Data shown START

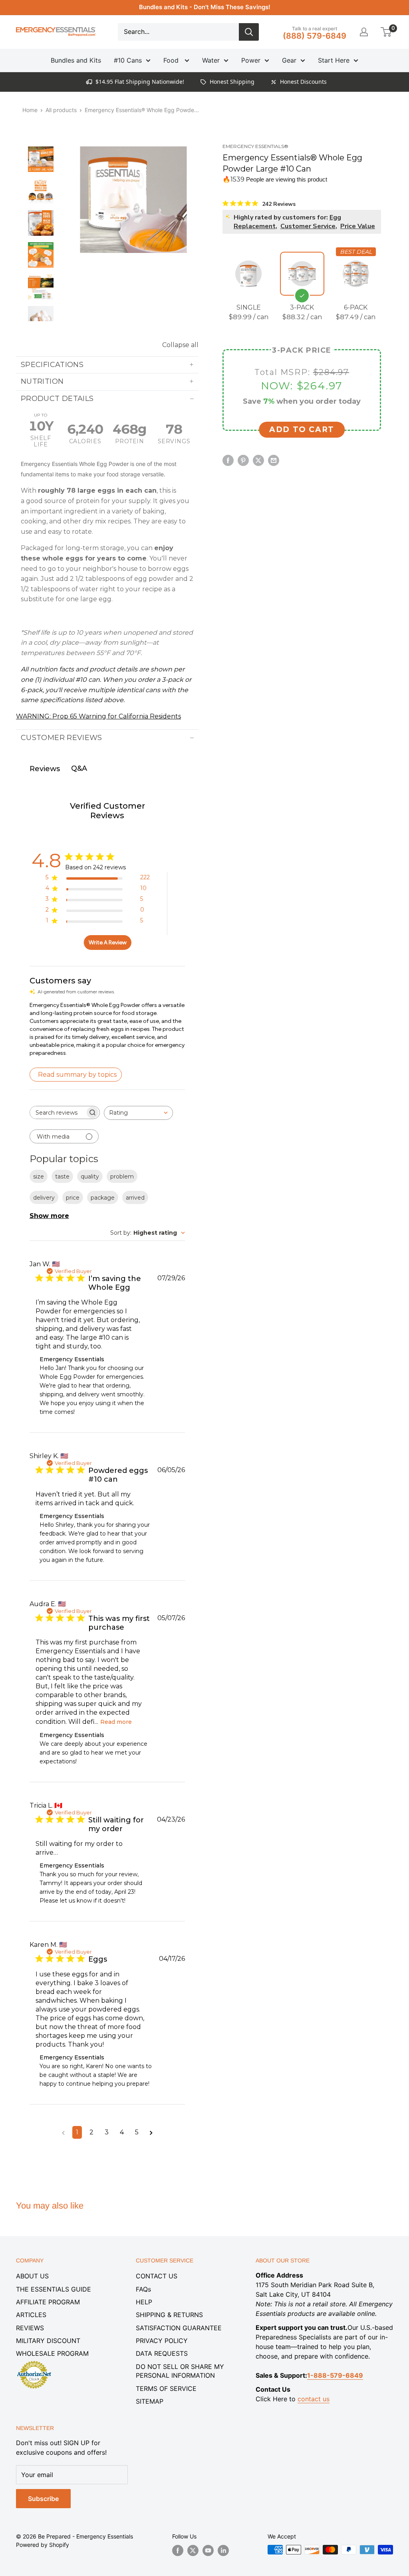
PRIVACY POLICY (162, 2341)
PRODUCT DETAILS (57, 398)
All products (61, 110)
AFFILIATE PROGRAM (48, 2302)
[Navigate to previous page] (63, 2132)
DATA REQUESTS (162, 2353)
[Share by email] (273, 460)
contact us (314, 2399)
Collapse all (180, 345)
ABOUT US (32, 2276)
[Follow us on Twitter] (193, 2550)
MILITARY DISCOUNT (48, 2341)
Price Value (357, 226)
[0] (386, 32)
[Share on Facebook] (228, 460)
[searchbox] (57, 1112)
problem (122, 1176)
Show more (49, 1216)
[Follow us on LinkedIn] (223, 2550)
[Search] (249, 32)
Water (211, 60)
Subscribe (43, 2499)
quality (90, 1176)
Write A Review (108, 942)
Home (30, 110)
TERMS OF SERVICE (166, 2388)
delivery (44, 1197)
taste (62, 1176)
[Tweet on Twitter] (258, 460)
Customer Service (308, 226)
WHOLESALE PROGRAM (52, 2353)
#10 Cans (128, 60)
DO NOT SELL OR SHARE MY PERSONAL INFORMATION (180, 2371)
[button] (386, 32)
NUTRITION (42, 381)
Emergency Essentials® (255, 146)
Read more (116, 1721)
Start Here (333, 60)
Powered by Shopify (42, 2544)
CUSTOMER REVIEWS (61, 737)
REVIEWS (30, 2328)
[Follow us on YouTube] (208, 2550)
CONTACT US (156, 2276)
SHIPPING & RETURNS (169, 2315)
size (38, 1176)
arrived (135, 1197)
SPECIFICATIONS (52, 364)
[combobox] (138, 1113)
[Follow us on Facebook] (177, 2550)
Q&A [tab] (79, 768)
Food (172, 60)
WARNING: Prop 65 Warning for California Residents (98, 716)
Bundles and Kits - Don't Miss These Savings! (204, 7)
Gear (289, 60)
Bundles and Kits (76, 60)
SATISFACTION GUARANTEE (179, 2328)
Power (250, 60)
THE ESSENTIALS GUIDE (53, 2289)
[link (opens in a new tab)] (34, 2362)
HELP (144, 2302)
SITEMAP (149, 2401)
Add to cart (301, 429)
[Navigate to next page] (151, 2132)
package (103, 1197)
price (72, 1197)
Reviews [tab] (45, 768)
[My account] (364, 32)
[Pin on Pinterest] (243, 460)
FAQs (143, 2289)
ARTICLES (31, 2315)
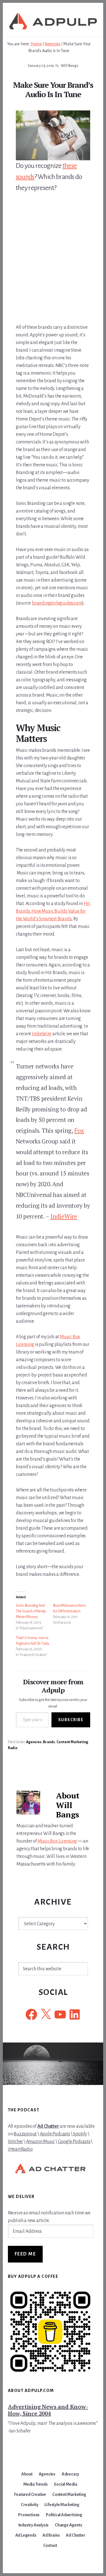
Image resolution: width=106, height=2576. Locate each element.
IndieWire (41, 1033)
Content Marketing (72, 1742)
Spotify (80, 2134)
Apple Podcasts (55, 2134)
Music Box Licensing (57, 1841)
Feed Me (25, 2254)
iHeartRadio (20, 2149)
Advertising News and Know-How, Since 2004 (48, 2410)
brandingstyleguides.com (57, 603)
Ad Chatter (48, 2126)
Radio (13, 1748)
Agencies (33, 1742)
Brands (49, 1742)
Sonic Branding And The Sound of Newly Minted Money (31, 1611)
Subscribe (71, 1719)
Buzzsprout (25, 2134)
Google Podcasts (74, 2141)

Data shown END
Data shown START

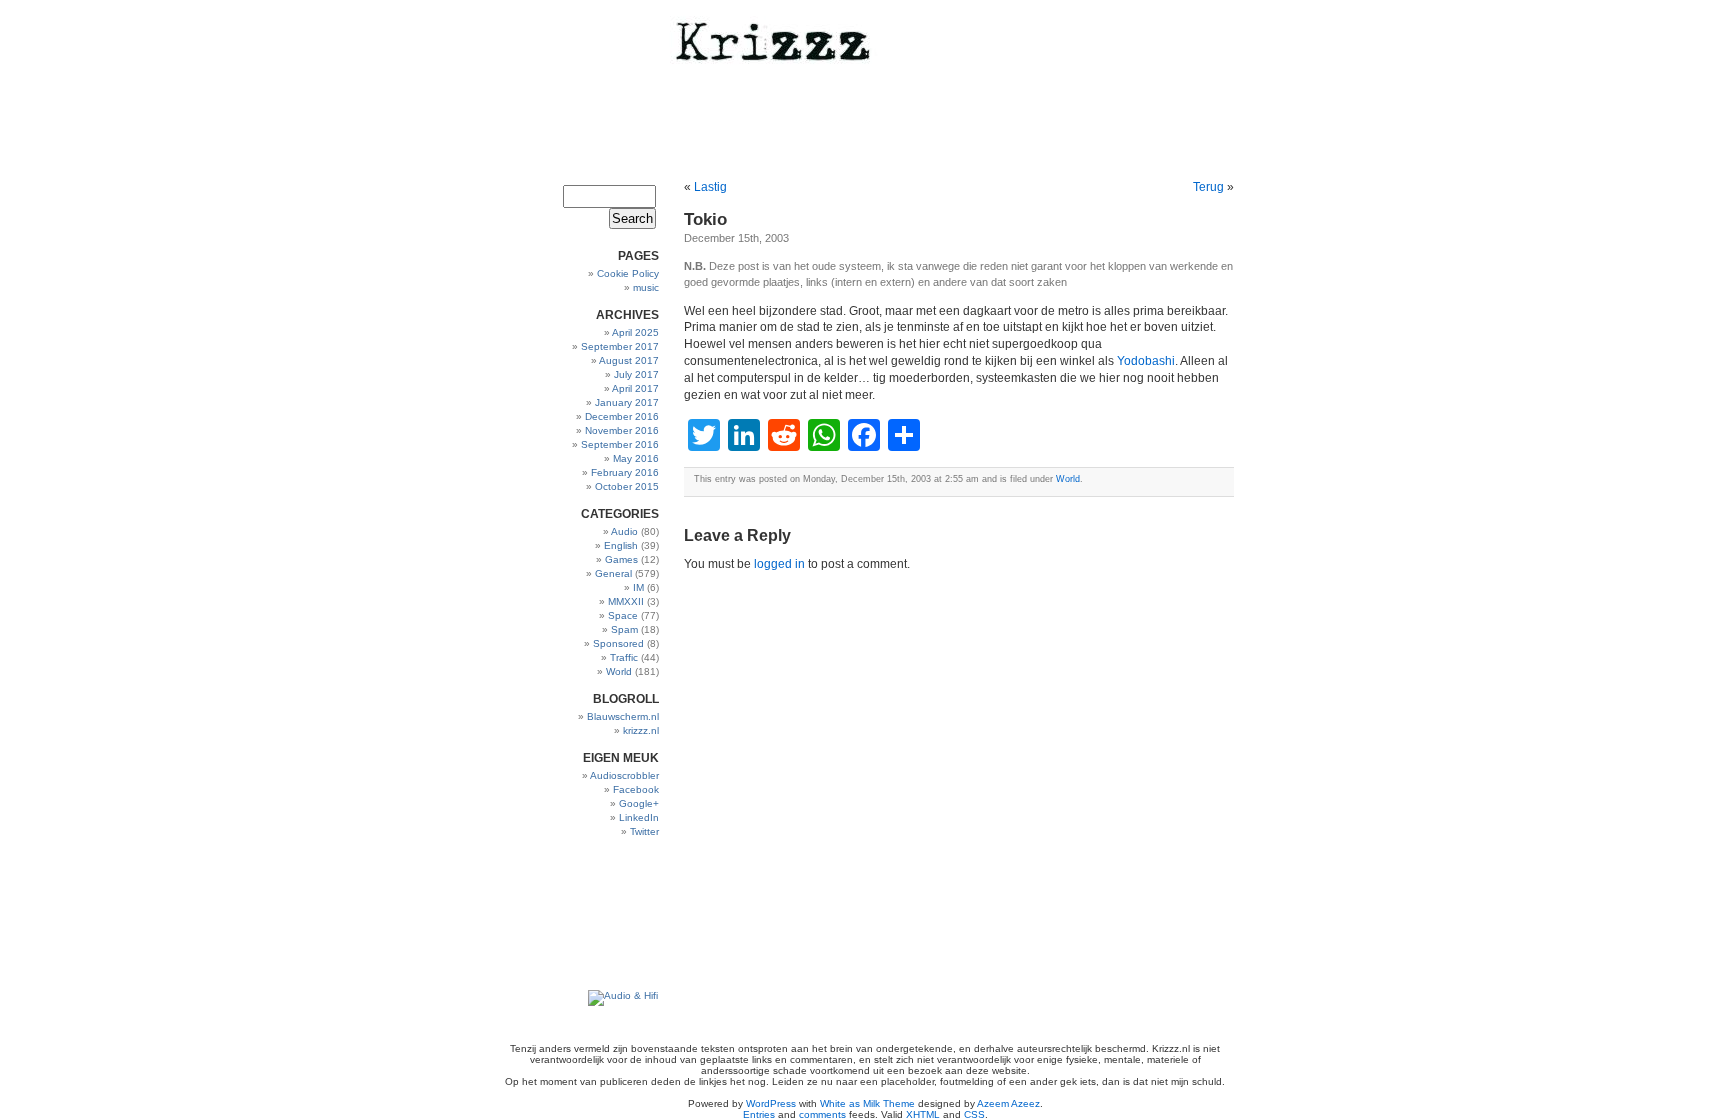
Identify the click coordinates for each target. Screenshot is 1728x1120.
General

Data shown END

#### [About this exercise]
Copy only what runs above from the line containing "Bundles and Kits (76, 60)" through the line containing "Google Podcasts (74, 2141)", exactly. Leave out the pictures.

#### [Output]
Bundles and Kits (76, 60)
SATISFACTION GUARANTEE (179, 2328)
Power (250, 60)
THE ESSENTIALS GUIDE (53, 2289)
[link (opens in a new tab)] (34, 2362)
HELP (144, 2302)
SITEMAP (149, 2401)
Add to cart (301, 429)
[Navigate to next page] (151, 2132)
package (103, 1197)
price (72, 1197)
Reviews [tab] (45, 768)
[My account] (364, 32)
[Pin on Pinterest] (243, 460)
FAQs (143, 2289)
ARTICLES (31, 2315)
Image resolution: width=106, height=2576. Locate each element.
IndieWire (41, 1033)
Content Marketing (72, 1742)
Spotify (80, 2134)
Apple Podcasts (55, 2134)
Music Box Licensing (57, 1841)
Feed Me (25, 2254)
iHeartRadio (20, 2149)
Advertising News and Know-How, Since 2004 (48, 2410)
brandingstyleguides.com (57, 603)
Ad Chatter (48, 2126)
Radio (13, 1748)
Agencies (33, 1742)
Brands (49, 1742)
Sonic Branding And The Sound of Newly Minted Money (31, 1611)
Subscribe (71, 1719)
Buzzsprout (25, 2134)
Google Podcasts (74, 2141)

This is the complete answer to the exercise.